The class was theoretical nuclear physics and the four questions were open/unsolved research problems - the prof wanted us to take our best shot at solving them. The one question I remember was to work out the identities, isotopes, amounts and sequences of synthesis of elements in stars of various masses. Ouch. The prof wrote on my 'solution': "with this answer, you have successfully undone 500 years of progress in algebra". Ouch again. As far as I know, this problem is still unsolved and likely to remain so for a looonnngg time. Nobody actually *solved* any of the questions, we just spewed a semi-random pile of drastic approximation, unjustified assumptions, unsupportable simplification, incoherent derivation, and unadulterated mathematical bloviation.
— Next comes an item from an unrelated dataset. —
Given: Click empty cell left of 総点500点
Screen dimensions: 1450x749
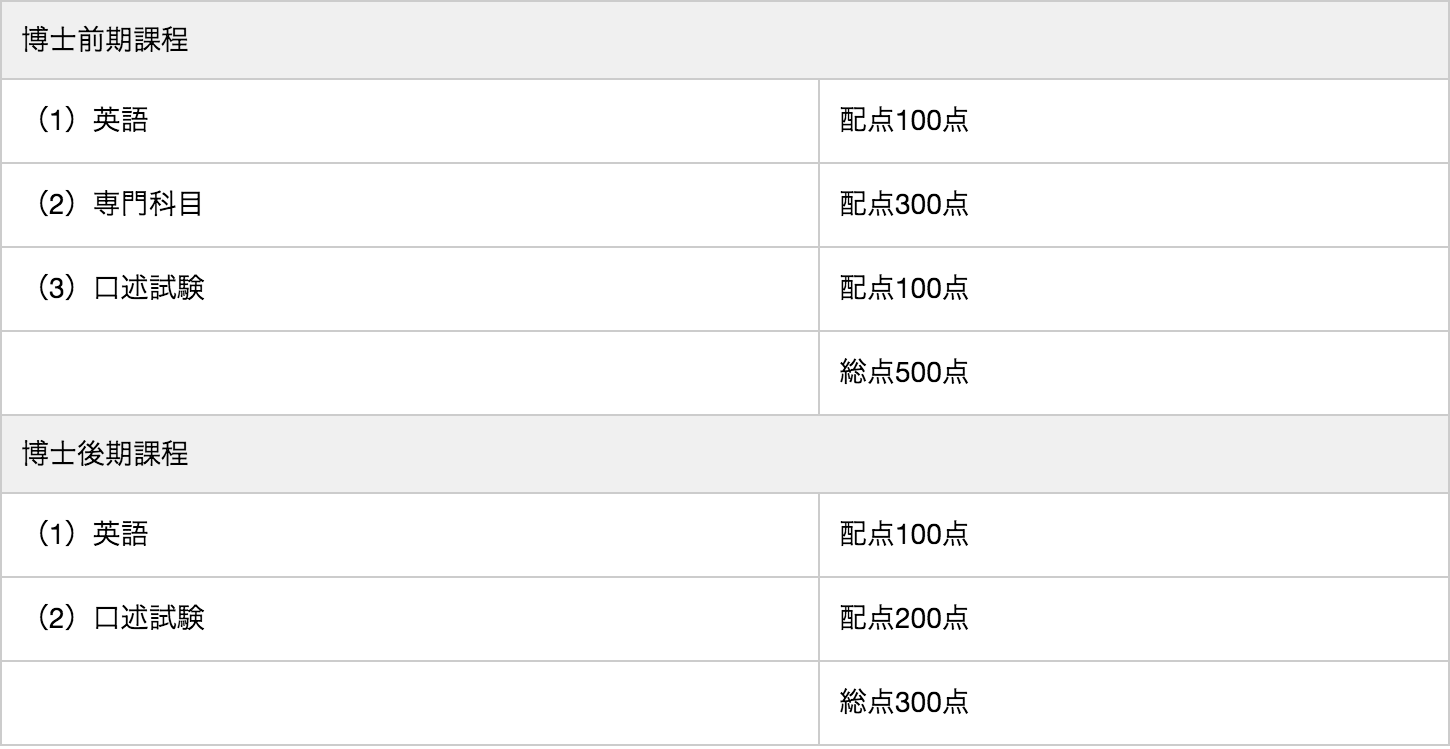Looking at the screenshot, I should pos(409,373).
Give me an in-class, closed book exam please.
 
OP, what if it's a scam? The prof. is trying to see who cheats...it's a conspiracy....."TakeHomeExamGate"
 
I don't know....my GF is a graduate Law student and she has never had a take-home exam. Yet, she has plenty of 4-hour exams that require her to produce and analyze in the same manner without the use of complimentary materials.

I just think of an exam as challenging what you have learned and retained and your ability to apply it directly. All of my exams require me to do everything that has been mentioned as a reason for having a take-home exam.

I am not bashing, but I would not promote the practice if I were a faculty member. Sure, few people get A's- but does just about everyone get a B?
Does it matter? You should be worried about your grade.
 
I just want to say that there is a HUGE difference between a take-home multiple choice exam (like the one the OP is describing) and a longer-answer exam where you have to show your work or write an essay. I've never even heard of the former, but on the latter, even if you do collaborate with others, you do have to do your own work--otherwise, it becomes obvious that you worked with others.
 
A take-home final in college???!!!

Wow, I wish adcoms took stuff like this into account when looking at peoples' GPAs.

I'm actually working on a take-home test right now, for a grad level class on enzyme mechanisms (think biochem, but way more intense). It's open-notes, but really effing hard. There's nothing on the internet that would help, because if you look at mechanisms in journals, etc, it would be somewhat different than using the ones discussed in class, and this would be obvious to the professor. Can't ask classmates to help, because that's cheating and nobody (in the class) does that kind of stuff because we're above that. It's not a required course (and it's half the credit value of your average course) so the only people that are in it are the ones that actually interested in it.

Without a doubt, the hardest test I've taken and the hardest class I've taken. Take-home does NOT mean easy!